これまでの「作家」ではなく「歌手」であるボブディラン氏が受賞となった今年のノーベル文学賞。ところが、そのご本人には未だに連絡がつかずに、ノーベル財団も肩すかし状態。ボブディラン氏が偉大な歌手の一人である事は間違いないけれど、そこにノーベル文学賞の受賞対象としての判定理由がよく分からない。レコード大賞のように、売上高とかレコード/CDの販売枚数等定量的に判断出来るものなら分かりますが、そうでは無い全体的な印象とか内容とか評価とか、抽象的なものによるこういう判定基準ってどうなんだろうか。
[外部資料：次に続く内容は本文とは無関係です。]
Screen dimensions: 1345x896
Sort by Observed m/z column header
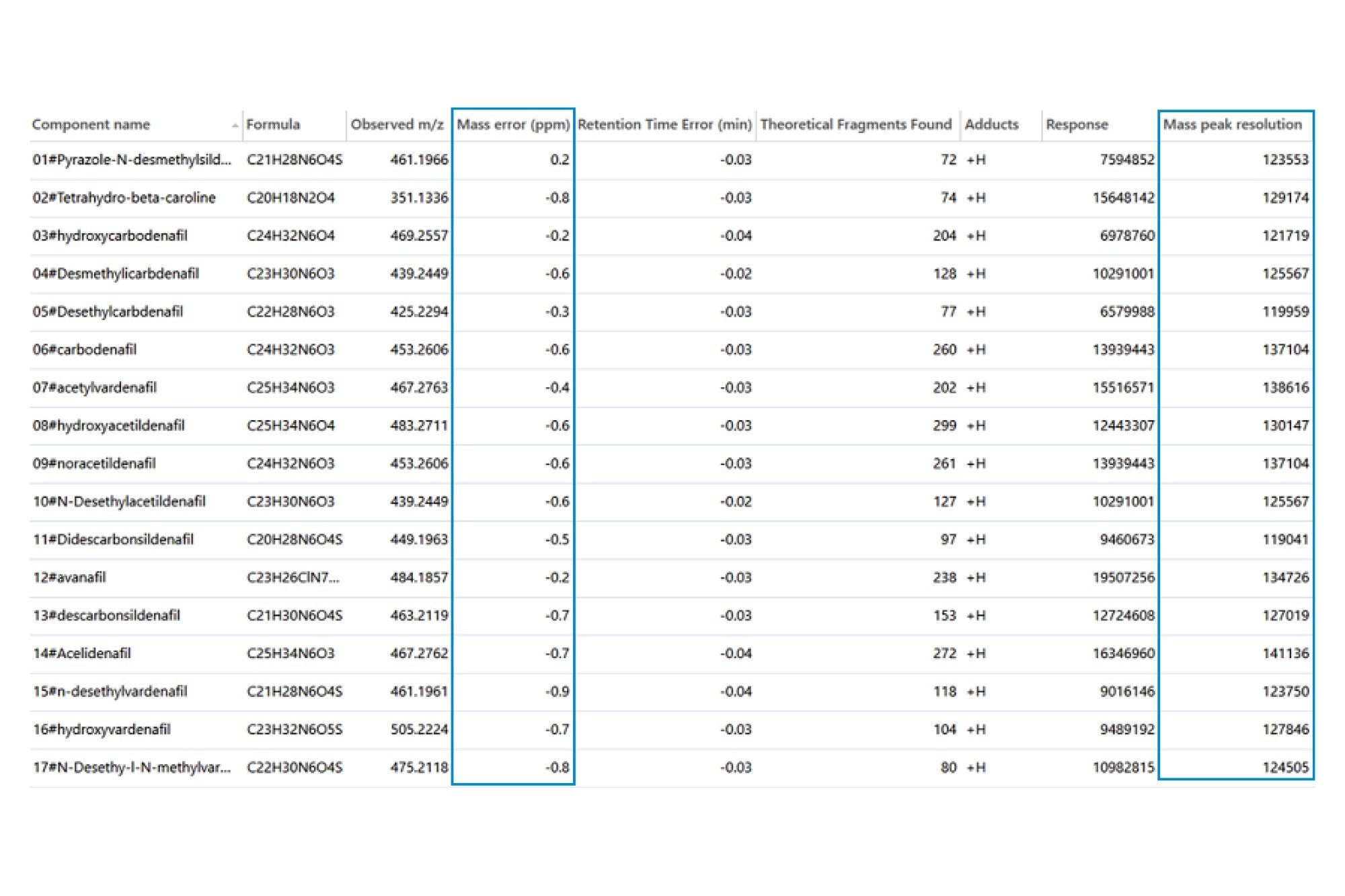pyautogui.click(x=397, y=124)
勿論それ以外の、物理学とか経済学とか医学生理学とか、それらの研究成果の評価にしても、選考委員の主観がはいるから、これまでも「あの人がまだなのに、何でこの人」とかいう批判はあったけれど、それでもその研究成果はまだ世の中でどれだけ利用されているかとか、どれだけ科学の進歩に役だったとか、そう言う判断はある程度出来ますしね。でもよく言われるように、元々がノーベルが発明したダイナマイトの収益から科学技術の発展に対しての貢献を表彰する目的だったものが、どんどん受賞対象が増えていき、文学、平和、経済の3部門はちょっと違う気がしますね。最近では、純粋にその成果の評価よりも、政治的な意図から選択されたようなケースも伺えるし。
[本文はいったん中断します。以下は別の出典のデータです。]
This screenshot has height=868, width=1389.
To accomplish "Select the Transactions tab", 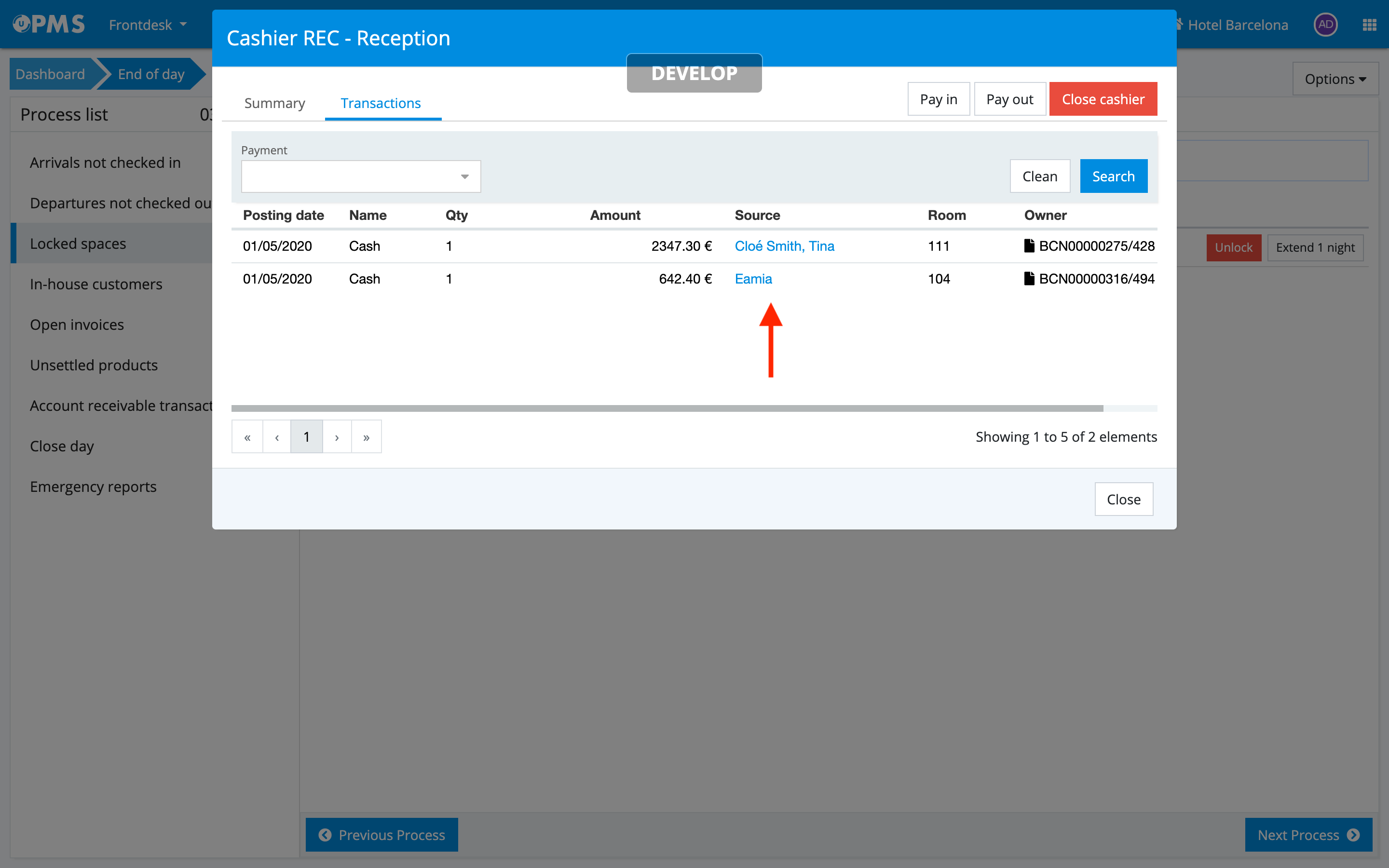I will 381,103.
そう言う意味で、今回のボブディラン氏が未だに自分の立場もコメントも発表していないのは、本人が意図的にしているならちょっと痛快かもしれない。これだけ通信が発達している世の中だし、これだけ話題になっているわけだから、少なくとも本人の耳に届いていないという事は考えられないと思うのだけれど。仮に、今回本人が受賞を辞退したら、ノーベル財団としてはかなりのマイナスになりますね。来年以降の選考方法に大きく影響するかもしれない。文学作品なんて、その作家に対しての興味とか自分の好みの分野とか、さらには使用されている言葉のニュアンスでどの様にも印象は変わるものだし、何か優劣を付けるようなものだろうか。音楽にしても、ロック好きが演歌を批判したり、J-POPとK-POPのどちらが優れているとか、そう言うことを言う人も居るかもしれないけれど、要は自分が好きな音楽があれば良いわけで、そこに自分の興味対象とは異なる音楽が存在していたとしても、無視すれば良いだけの話だと思うんですが。

文学賞とか平和賞とかは、別のカテゴリーに移して、例えば「世界模範賞」とかにして、代わりに「ネットワーク賞」とか「デジタル賞」みたいな、今の世界に即した分野を増やしたらどうだろうか。そう言う柔軟性ならウェルカムなんですけどね。